Il est rare qu'un chef d'État entreprenne de réformer de fond en comble le système politique qui l'a porté pouvoir. Quand c'est le cas, c'est généralement parce qu'il n'a plus vraiment le choix. Parce que ce système ne tient plus la route.

C'est parce que l'Union soviétique n'était plus économiquement viable que l'ex-président Mikhaïl Gorbatchev avait lancé ses transformations des années 80, articulées autour de deux mots: perestroïka (réforme) et glasnost (transparence.)

Dans le long discours qu'il a prononcé hier au Palais des congrès de Montréal, le dernier président de l'URSS a rappelé qu'à la même époque, ce sont des raisons économiques qui l'avaient aussi motivé à discuter de désarmement avec son homologue Ronald Reagan. C'est que l'Union soviétique consacrait des «ressources énormes» au maintien de son arsenal nucléaire. Au milieu des années 80, elle n'en avait tout simplement plus les moyens. La pression financière était devenue insoutenable.

De fil en aiguille, on en est arrivé aux premiers traités de désarmement nucléaire. Puis, à la fin de la guerre froide. Et à l'effondrement du système soviétique, qui n'était carrément plus viable.

C'est un peu ironique de voir Mikhaïl Gorbatchev dénoncer les dérapages du capitalisme, exactement deux décennies après que le monde eut célébré la chute de l'empire communiste.

«L'autre système», celui qui semblait être sorti victorieux de la guerre froide, est aujourd'hui plongé dans une crise sans précédent, martèle-t-il dans la série de conférences qui l'a fait passer en coup de vent par Montréal, hier. Il en profite pour dénoncer la course effrénée à la consommation, les dérives de l'économie de marché, les profits faramineux des élites financières, l'indifférence face à la destruction de l'environnement.

Il s'étonne surtout de la surdité des élites économiques qui n'ont pas tiré les leçons de la crise. «Ils reçoivent les mêmes bonis qu'avant, comme si rien ne s'était passé!»

Les protestations sociales qui se propagent ces jours-ci en Europe et en Amérique du Nord expriment un mécontentement «légitime», selon Gorbatchev. Qui lance cet avertissement: les turbulences que traversent aujourd'hui les pays industrialisés ne constituent pas une de ces crises sporadiques qui font quelques vagues avant de s'en aller. «C'est une crise de système.»

Faut dire que l'homme sait de quoi il parle. Quand il avait entrepris ses réformes, Gorbatchev n'avait pas prévu jusqu'où elles l'entraîneraient. Il avait laissé s'effondrer le mur de Berlin sans sourciller. Au départ, il voulait améliorer le système communiste, pas le jeter par-dessus bord. C'est pourtant ce qui a fini par se produire. Sans doute a-t-il fait trop peu, trop tard. En tout cas, il a vite été dépassé par les événements. Et surtout, il n'avait pas prévu que son propre pays se désagrégerait à son tour.
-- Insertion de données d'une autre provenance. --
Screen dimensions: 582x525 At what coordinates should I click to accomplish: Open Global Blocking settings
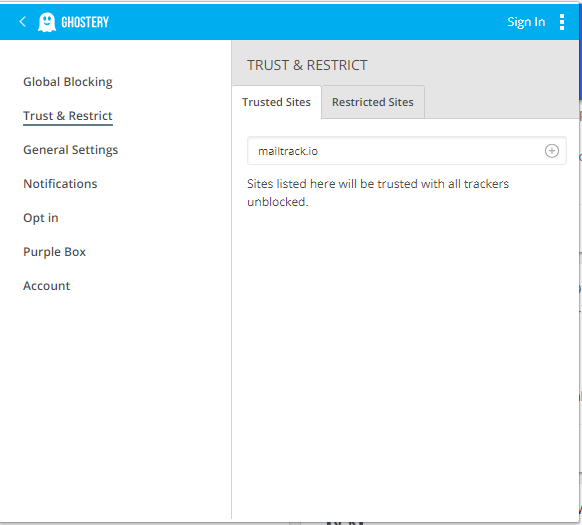click(68, 82)
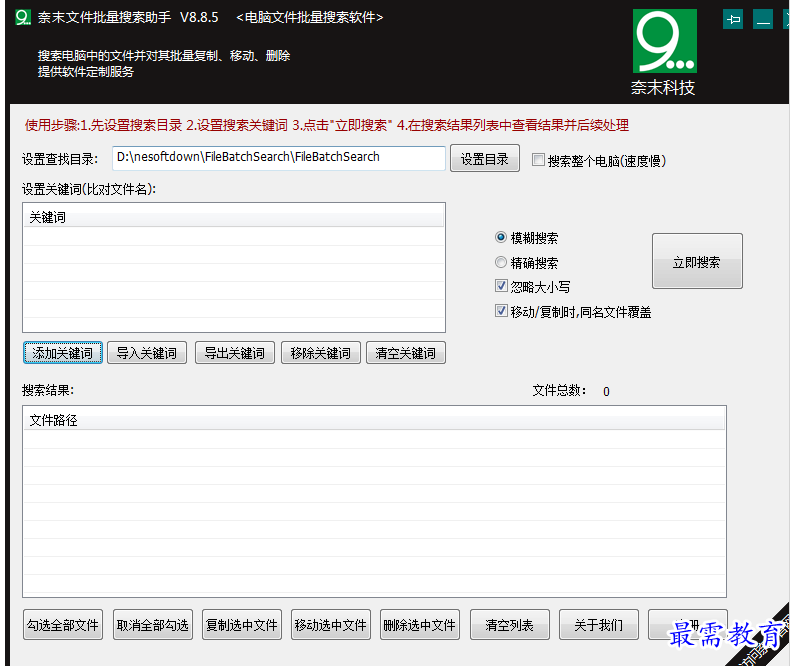Toggle the 忽略大小写 checkbox

tap(501, 287)
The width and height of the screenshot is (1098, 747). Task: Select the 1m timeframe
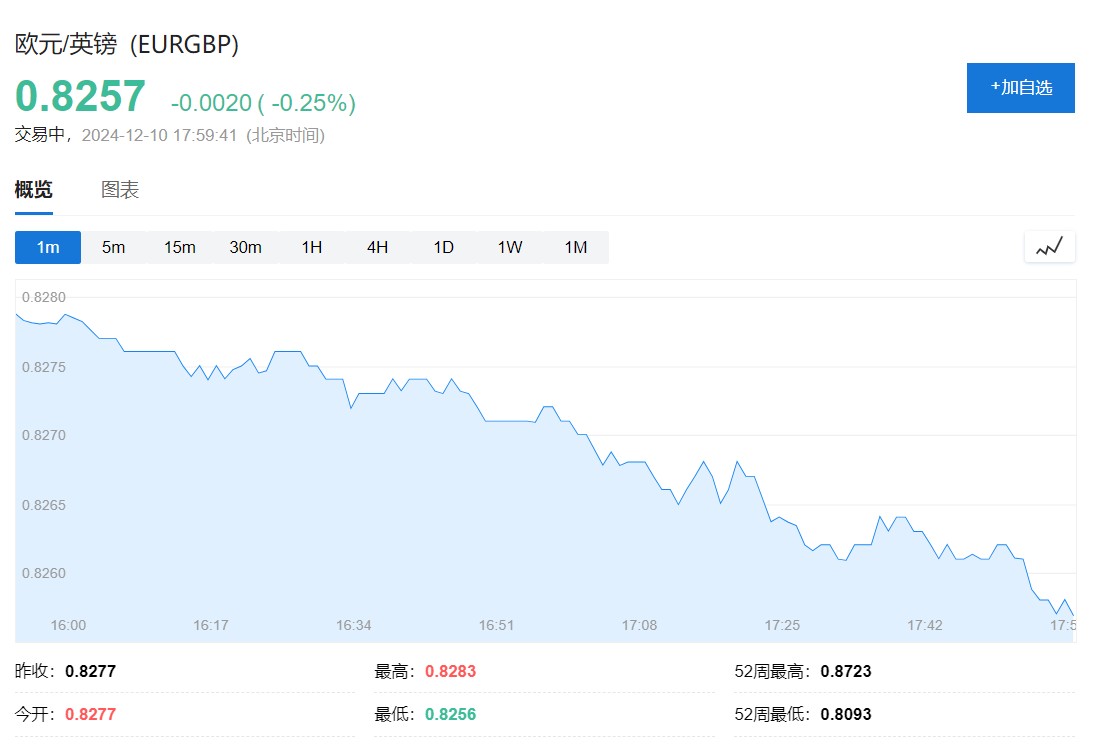point(48,247)
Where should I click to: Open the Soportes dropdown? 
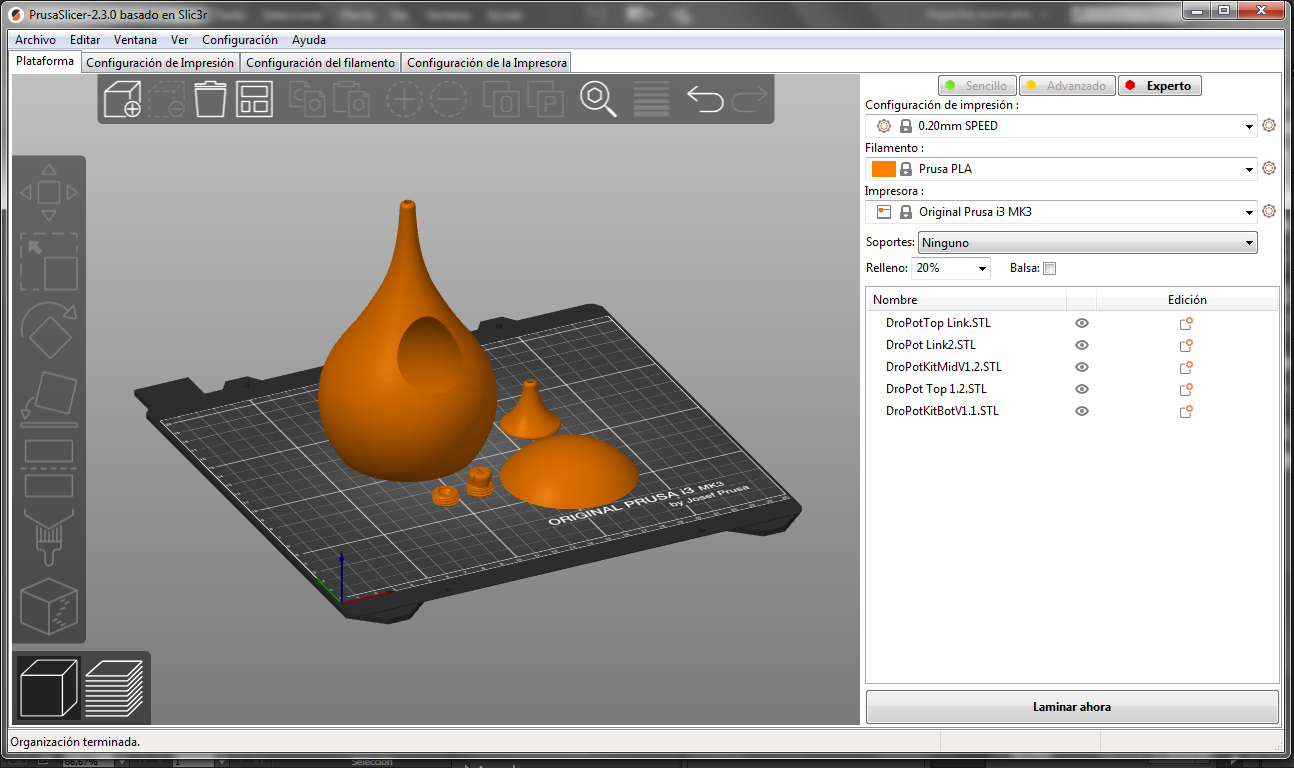[x=1087, y=243]
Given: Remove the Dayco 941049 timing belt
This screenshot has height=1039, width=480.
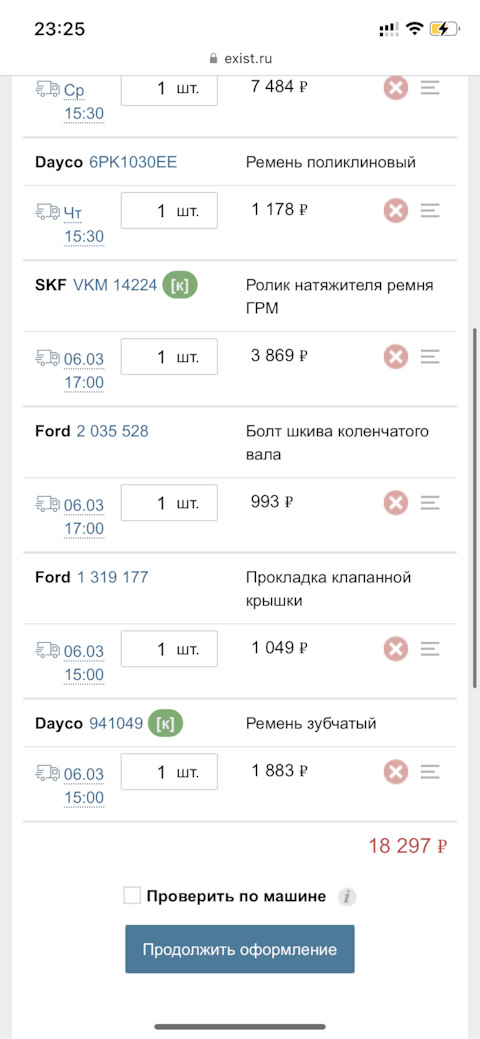Looking at the screenshot, I should [x=396, y=772].
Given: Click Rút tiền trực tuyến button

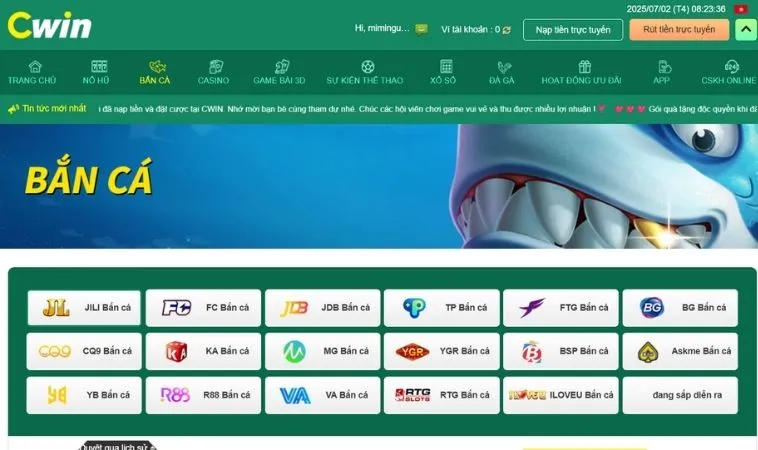Looking at the screenshot, I should point(679,29).
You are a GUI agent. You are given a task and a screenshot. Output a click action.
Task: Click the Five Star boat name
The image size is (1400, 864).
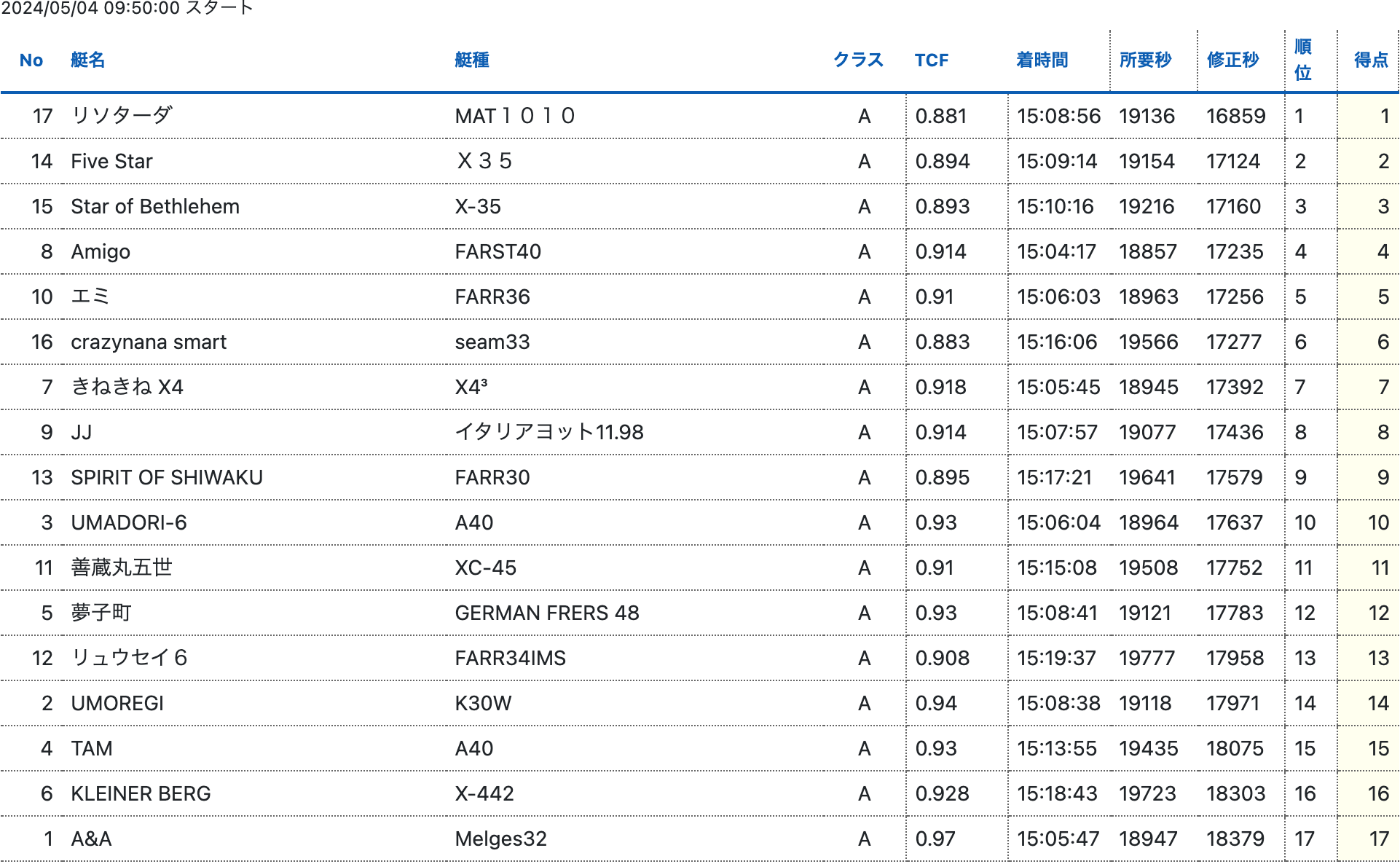tap(111, 161)
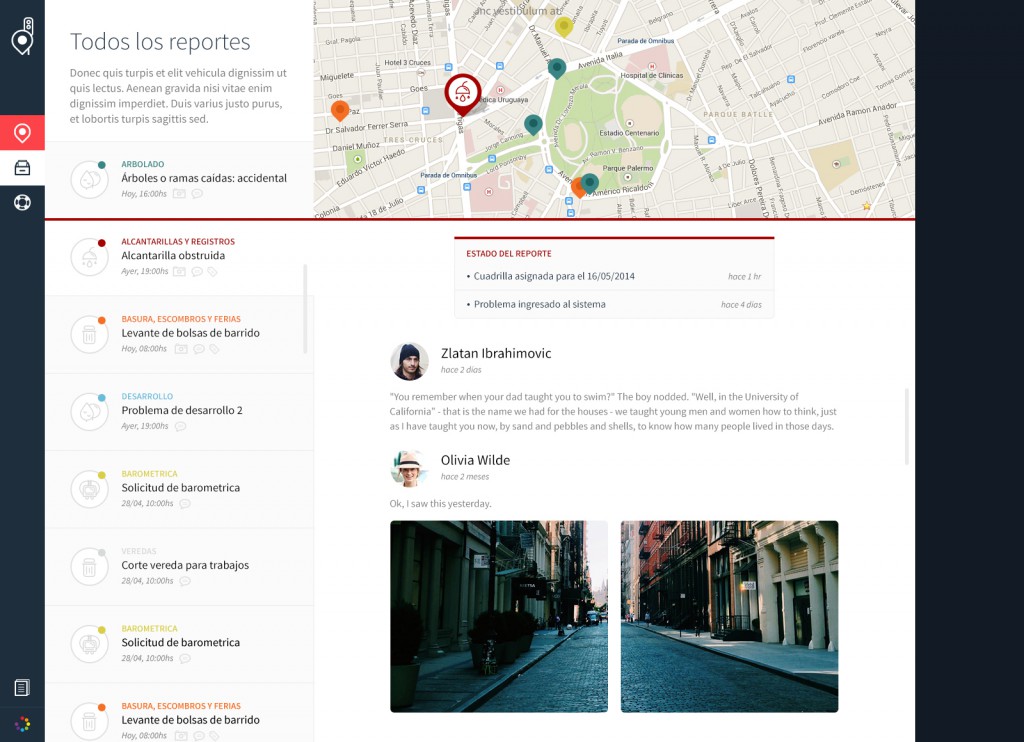
Task: Click the Olivia Wilde commenter name
Action: (475, 460)
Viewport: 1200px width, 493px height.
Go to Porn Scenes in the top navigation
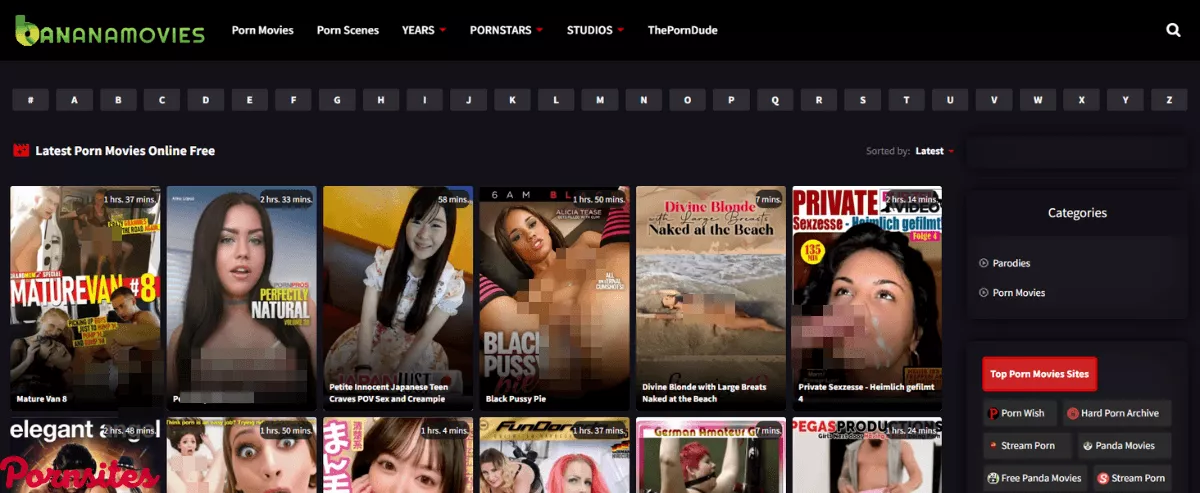coord(348,30)

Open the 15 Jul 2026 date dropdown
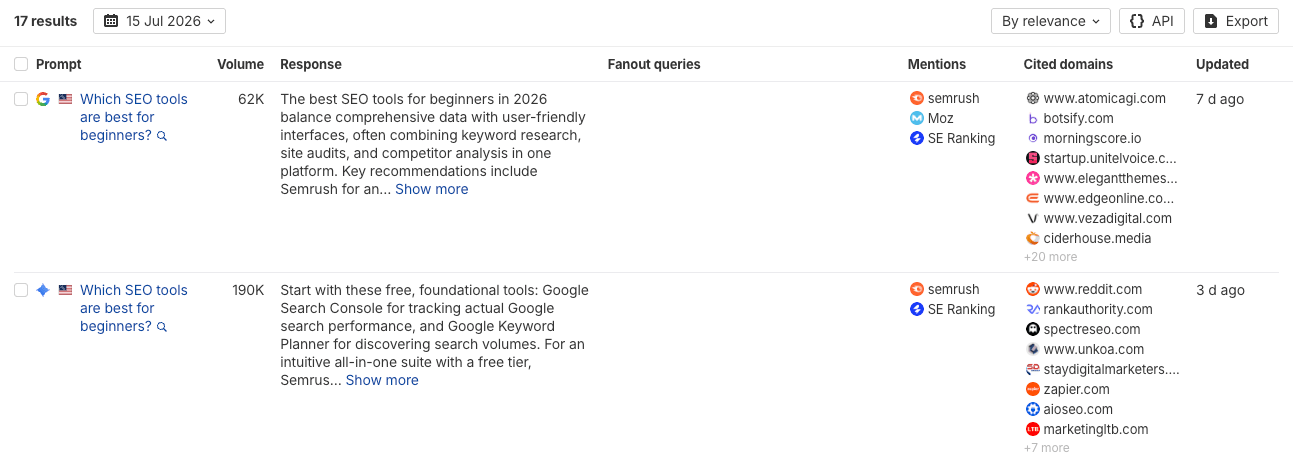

À 80 ans, Mikhaïl Gorbatchev est un vieux monsieur un peu fatigué. Une partie de son discours d'hier nous a fait replonger dans une époque révolue, celle où le seul fait que Washington et Moscou se parlent tenait d'une révolution diplomatique mondiale. Ronald Reagan avait vu chez Gorbatchev un «bolchévique pur et dur.» Gorbatchev lui-même avait d'abord perçu le président Reagan comme un «dinosaure.» Souvenirs sympathiques et un peu surannés.

Et pourtant, même ces réminiscences ont des accents d'actualité. Le désarmement a beau avoir été négocié surtout pour des raisons de politique intérieure, il n'a été possible, selon Gorbatchev, que parce que deux chefs d'État se sont demandé un jour: «Mais où avons-nous donc conduit nos pays?»

Où donc, justement? Les leaders contemporains qui se posent cette question ne courent malheureusement pas la planète. «Il y a une crise globale de leadership», dénonce Gorbatchev, qui appelle les dirigeants contemporains à prêter oreille aux voix qui protestent contre les excès de Wall Street et qui refusent de «porter le poids» d'une crise qu'ils n'ont pas causée.

Mikhaïl Gorbatchev a joué un rôle phénoménal dans l'histoire des dernières décennies. Détesté par les Russes, de plus en plus oublié ailleurs, il risque de devenir un des grands leaders les plus injustement traités par l'Histoire. Pourtant, 20 ans après la chute de l'URSS, face à une crise qui exigera plus que quelques petites réformettes, l'Occident aurait bien besoin de son propre Gorbatchev.